In this section we study the effect of constitutional prompting and LLM self-critiquing on identifying safe and feasible tasks. Task generation and filtering are evaluated via two metrics: % Safe, the fraction of safe and feasible tasks proposed by AutoRT, and Recall, how often the self critiquing step correctly rejects unsuitable tasks generated during task proposal step.

在这一部分，我们研究了定律提示和LLM自我批评对识别安全和可行任务的影响。通过两个指标评估任务生成和过滤：％安全，AutoRT提出的安全和可行任务所占的比例，以及召回率，即在任务提议阶段生成的任务中，自我批评步骤正确拒绝不适当任务的频率。

Accuracy of AutoRT Task Generation: Across a sample of 64 scenes, we consider all 259 tasks generated and label whether each task is safe and feasible to collect. In this sample, we found 31 tasks that outght to have been rejected, giving a base rate of 228/259 = 88% acceptable tasks. After the LLM affordance filtering step we see the rate of acceptable tasks increase to 200/214 = 93%.

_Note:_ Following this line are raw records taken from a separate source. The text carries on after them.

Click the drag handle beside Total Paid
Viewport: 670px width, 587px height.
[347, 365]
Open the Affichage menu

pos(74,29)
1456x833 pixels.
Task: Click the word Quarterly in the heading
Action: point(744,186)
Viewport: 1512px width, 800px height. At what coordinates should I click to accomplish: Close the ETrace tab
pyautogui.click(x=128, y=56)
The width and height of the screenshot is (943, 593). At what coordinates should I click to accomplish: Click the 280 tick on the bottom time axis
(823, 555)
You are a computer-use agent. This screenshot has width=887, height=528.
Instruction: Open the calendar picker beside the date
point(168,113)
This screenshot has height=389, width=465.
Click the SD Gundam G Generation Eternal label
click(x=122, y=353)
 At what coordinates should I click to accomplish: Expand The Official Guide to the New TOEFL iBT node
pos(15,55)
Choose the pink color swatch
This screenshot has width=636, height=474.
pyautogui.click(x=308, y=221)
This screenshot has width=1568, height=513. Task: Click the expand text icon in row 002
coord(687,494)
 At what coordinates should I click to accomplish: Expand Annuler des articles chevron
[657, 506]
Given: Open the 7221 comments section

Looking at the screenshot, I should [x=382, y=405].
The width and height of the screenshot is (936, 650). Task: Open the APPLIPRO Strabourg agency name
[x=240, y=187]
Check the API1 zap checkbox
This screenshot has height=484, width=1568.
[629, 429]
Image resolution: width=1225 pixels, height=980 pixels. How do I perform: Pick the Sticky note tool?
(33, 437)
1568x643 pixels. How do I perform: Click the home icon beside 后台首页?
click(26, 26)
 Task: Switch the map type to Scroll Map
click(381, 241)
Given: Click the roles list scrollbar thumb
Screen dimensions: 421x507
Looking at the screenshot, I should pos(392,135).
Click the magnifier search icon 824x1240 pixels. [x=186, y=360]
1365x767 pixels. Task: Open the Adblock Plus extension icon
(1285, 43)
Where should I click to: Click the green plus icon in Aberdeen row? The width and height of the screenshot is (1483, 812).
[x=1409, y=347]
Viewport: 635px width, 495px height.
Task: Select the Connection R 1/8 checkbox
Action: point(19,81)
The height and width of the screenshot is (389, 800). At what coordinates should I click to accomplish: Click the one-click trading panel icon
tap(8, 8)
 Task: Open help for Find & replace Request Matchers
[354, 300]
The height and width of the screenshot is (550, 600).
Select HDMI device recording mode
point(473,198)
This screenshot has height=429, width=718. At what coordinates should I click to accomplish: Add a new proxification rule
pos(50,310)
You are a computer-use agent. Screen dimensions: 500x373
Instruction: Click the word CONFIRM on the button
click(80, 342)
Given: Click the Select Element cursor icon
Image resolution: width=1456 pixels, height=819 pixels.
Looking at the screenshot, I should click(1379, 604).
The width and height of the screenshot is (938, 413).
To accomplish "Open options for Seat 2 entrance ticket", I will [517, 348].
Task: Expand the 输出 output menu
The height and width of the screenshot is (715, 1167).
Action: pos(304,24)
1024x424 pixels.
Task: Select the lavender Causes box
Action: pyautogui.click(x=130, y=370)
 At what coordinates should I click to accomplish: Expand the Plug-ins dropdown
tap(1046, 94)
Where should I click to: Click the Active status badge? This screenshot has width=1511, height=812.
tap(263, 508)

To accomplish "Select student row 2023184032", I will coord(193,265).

AutoRT任务生成的准确性：在64个场景的样本中，我们考虑了所有259个生成的任务，并标记了每个任务是否安全和可行。在这个样本中，我们发现了31个本应该被拒绝的任务，给出了一个基础比率为228/259 = 88％的可接受任务。经过LLM的任务过滤步骤后，我们看到可接受任务的比率增加到了200/214 = 93％。

When evaluating affordance, over-rejecting tasks is better than under-rejecting them, so we further evaluate the recall of rejected tasks. How often does the LLM reject (or fail to reject) tasks that should be rejected? Of the 31 unsuitable tasks, the LLM rejected 17/31 = 55% of them. Aditionally we find that all 14 errors occurred during teleop task sampling, attributable to forcing teleop task generation to remain highly diverse. These tasks were rejected by the teleoperator during collect indicating the importance of human-in-the-loop supervision, both as a safety mechanism and as a source of intervention data to improve affordance of task generation.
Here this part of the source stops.